3.1. Recherche & Ideensammlung

  • Einlesen via Google Search zum Thema Kinderarmut & UNO Agenda 2030
  • Überlegungen zu den Begriffen Reich & Arm: Was bedeutet das? Gab es das schon immer? Ein Gesellschaftsproblem? Erinnerungen an Bertolt Brechts Dreigroschenoper. Entdeckung des Interviews mit dem Starökonom Thomas Piketty im Standard. Gibt es eine Lösung für die Problematik?
  • Auseinandersetzung der Künstlerin mit der persönlichen finanziellen Lebenssituation, Kindheit & Jetzt, Gesprächen mit Freunden & Familie zum Thema Kinderarmut in Österreich
  • Entwicklung von Zitatblöcken mit persönlichen Gedanken

Dank der engen Zusammenarbeit mit der Volkshilfe Wien:

  • Einlesen in die fünfzehnjährige AWO-ISS Studie: Lebenslagen und Zukunftschancen von (armen) Kindern und Jugendlichen in Deutschland
  • Einlesen in die Forschungsarbeit „Die Einführung der Kindergrundsicherung in Österreich. Ein Modell der Volkshilfe“ von Erich Fenninger, Judith Ranftler und Dagmar Fenninger-Bucher.
  • Volkshilfe Flyer & Broschüre: Kinderarmut in Österreich
  • Lesen der Zusammenstellung von Zitaten von Eltern und Kindern, sowie Kurzbeschreibungen von Kindern aus dem Pilotprojekt von Judith Ranftler
  • Vorbereitung auf das Interview, Entwicklung der Themen & Interviewfragen

3.2. Interview mit Judith Ranftler

  • Persönliches Kennen Lernen & Aspekte einer engagierten Person
  • Einstündiges Interview mit aktuellen Fakten und persönlichen Eindrücken von Judith Ranftler

3.3. Interview Auswertung

  • Nachhören des Interviews
  • Zusammenstellung von relevanten Interviewausschnitten die den Songwriting Prozess inspirieren

3.4. Hören, Lesen, Sehen und Fühlen – weg von Fakten, hin zur Emotion

  • Weg von den Zahlen, hin zu den Menschen
  • Emotionalisierung & ganzheitliches Empfinden durch Aktivierung aller Sinne
  • Lesen der Zusammenstellung von Zitaten von Eltern und Kindern, sowie Kurzbeschreibungen von Kindern aus dem Pilotprojekt von Judith Ranftler
  • Sammlung von Bildmaterial
  • Hören der Interviews mit Eltern und Kindern aus dem Pilotprojekt
  • Niederschreiben von Wörtern, Sätzen der Interviews, Zitate die hängen geblieben sind

3.5. SONGWRITING PROZESS

3.5.1. Start: Emotionen niederschreiben, Textideen & Melodien entwickeln

  • Niederschreiben erster Textfragmente
  • Sich zum Klavier setzen, reinfühlen und drauf los singen 
  • Enstehung eines Motivs
  • Enstehungen mehrerer Chorusvarianten (Text & Melodie)

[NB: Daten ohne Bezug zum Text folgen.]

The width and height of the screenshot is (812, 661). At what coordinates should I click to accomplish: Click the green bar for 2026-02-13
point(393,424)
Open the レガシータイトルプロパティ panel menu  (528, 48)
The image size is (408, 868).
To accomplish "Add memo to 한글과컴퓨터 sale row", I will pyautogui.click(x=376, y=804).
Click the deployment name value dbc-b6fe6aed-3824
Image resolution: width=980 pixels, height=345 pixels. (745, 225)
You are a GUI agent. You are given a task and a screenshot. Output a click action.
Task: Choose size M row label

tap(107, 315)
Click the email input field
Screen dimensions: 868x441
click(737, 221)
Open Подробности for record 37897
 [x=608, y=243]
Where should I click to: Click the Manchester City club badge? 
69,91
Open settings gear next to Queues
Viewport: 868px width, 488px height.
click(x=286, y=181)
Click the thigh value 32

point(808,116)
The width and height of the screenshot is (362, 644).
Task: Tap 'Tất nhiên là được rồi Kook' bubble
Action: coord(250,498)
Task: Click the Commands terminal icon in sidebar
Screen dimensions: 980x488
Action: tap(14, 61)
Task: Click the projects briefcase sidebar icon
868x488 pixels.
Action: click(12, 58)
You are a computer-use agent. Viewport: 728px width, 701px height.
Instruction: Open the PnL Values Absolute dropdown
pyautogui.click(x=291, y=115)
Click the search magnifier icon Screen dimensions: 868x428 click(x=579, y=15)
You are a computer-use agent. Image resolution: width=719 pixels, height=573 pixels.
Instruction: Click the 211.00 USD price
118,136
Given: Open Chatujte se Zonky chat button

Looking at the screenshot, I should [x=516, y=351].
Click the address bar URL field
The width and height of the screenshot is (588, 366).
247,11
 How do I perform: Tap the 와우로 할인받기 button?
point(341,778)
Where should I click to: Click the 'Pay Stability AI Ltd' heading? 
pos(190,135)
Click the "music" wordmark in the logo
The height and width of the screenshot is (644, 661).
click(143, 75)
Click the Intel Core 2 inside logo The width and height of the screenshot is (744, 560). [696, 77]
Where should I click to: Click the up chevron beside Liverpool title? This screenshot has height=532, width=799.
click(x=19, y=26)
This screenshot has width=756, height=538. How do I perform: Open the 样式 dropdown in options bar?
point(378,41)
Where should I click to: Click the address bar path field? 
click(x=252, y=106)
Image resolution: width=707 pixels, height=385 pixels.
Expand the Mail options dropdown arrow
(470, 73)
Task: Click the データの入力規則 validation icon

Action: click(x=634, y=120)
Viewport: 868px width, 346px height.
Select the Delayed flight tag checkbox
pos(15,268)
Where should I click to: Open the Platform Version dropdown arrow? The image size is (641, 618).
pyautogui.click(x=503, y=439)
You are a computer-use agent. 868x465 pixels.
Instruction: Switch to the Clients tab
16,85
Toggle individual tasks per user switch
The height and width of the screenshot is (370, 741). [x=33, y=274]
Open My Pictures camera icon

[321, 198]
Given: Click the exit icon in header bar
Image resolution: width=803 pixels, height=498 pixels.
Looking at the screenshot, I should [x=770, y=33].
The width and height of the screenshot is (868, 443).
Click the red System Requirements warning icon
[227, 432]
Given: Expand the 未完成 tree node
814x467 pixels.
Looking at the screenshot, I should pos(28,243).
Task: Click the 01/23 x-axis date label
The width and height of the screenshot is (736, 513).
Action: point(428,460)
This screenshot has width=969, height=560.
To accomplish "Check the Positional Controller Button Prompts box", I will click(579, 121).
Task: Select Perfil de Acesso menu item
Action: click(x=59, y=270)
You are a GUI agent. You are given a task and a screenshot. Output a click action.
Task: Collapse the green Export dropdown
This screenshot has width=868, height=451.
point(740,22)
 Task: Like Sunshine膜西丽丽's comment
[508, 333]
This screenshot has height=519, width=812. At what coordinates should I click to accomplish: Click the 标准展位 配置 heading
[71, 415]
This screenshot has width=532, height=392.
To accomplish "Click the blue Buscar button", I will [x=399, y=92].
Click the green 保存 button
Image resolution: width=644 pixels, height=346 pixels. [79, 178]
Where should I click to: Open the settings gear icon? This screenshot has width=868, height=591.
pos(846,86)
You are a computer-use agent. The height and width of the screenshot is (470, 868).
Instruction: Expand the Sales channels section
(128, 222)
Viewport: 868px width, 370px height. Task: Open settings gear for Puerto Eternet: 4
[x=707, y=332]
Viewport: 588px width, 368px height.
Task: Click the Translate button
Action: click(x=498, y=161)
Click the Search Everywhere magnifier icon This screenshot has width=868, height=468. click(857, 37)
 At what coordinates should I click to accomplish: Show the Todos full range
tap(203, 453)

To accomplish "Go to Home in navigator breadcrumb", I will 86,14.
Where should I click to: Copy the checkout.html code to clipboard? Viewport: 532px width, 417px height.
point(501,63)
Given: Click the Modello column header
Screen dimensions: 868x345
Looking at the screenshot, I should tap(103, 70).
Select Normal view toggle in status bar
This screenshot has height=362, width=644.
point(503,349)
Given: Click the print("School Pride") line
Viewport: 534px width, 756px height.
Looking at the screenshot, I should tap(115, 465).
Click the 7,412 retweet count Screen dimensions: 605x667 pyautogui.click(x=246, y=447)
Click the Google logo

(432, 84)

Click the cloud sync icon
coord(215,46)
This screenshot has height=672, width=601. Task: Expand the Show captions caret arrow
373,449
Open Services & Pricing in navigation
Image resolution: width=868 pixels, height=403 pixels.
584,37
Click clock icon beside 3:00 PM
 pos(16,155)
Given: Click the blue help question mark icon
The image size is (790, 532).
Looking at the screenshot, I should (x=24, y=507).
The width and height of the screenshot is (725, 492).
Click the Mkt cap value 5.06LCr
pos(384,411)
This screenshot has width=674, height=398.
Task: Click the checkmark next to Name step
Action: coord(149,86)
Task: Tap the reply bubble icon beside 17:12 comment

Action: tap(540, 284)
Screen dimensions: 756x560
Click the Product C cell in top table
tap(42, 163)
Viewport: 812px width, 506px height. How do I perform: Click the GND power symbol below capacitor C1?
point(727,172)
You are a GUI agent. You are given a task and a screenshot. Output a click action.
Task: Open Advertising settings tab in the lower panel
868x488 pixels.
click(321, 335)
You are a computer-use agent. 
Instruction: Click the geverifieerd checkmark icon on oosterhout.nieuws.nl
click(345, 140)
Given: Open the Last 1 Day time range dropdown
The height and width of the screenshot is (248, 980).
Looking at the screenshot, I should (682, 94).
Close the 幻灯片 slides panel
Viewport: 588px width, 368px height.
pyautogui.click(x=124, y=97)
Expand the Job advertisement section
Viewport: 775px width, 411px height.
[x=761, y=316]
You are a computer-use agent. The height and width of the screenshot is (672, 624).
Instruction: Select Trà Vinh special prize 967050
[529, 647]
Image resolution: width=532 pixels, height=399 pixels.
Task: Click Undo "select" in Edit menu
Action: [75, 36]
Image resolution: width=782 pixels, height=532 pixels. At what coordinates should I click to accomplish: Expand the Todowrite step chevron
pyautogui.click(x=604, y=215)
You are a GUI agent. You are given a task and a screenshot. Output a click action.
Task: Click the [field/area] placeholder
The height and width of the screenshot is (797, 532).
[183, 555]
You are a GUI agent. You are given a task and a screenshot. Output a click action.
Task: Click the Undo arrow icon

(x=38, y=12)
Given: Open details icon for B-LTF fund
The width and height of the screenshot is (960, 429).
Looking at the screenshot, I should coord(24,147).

3.5.2. Erstellen eines Fragenkatalogs zu folgenden Punkten

  • Text & Inhalt
  • Melodie & Akkorde
  • Rhythmus, Taktart & Phrasen
  • Form

3.5.3. Entscheidungen treffen & fixieren

  • Beantwortung der Fragen

3.6. Songaufnahme

  • Akustischer Erstentwurf des Songs

3.7. Schlussreflexion

 

4. DARSTELLUNGSMETHODE

4.1. Zitatblöcke der Künstlerin

Anhand von persönlichen Zitatblöcken, wie bereits in der Einleitung ersichtlich, werden die Gedanken, Gefühle und kreativen Überlegungen der Künstlerin von Beginn des Forschungsprojektes bis zum Ende dargestellt.

4.1.1. Zitatblock der Volkshilfe Präsidentin

Der Zitatblock von der Präsidentin Barbara Gross von der Volkshilfe Österreich dient als zusammenfassende Einleitung in die Grundthematik von Kinderarmut in Österreich.

4.2. Bildmaterial & Video Relevanz

Die Veranschaulichung von Bild- und Videomaterial wird bewusst am Anfang als Einleitung in das jeweilige Kapitel oder am Ende als Abschluss bzw. Zusammenfassung eines jeweiligen Kapitels verwendet.

4.2.1. KAPITEL 1 - Bild 1: rot – Armut & Familie

Einstiegsbild ins Kapitel 1 / Themenherleitung & UNO Agenda Ziel Nr.1

Mit dem Einstiegsbild der UNO Agenda 2030 stellt die Künstlerin die Verbindung zwischen dem ersten Ziel der Agenda „Armut abschaffen“, sowie dem Thema Nachhaltigkeit dar und leitet in das Forschungsthema Kinderarmut in Österreich über.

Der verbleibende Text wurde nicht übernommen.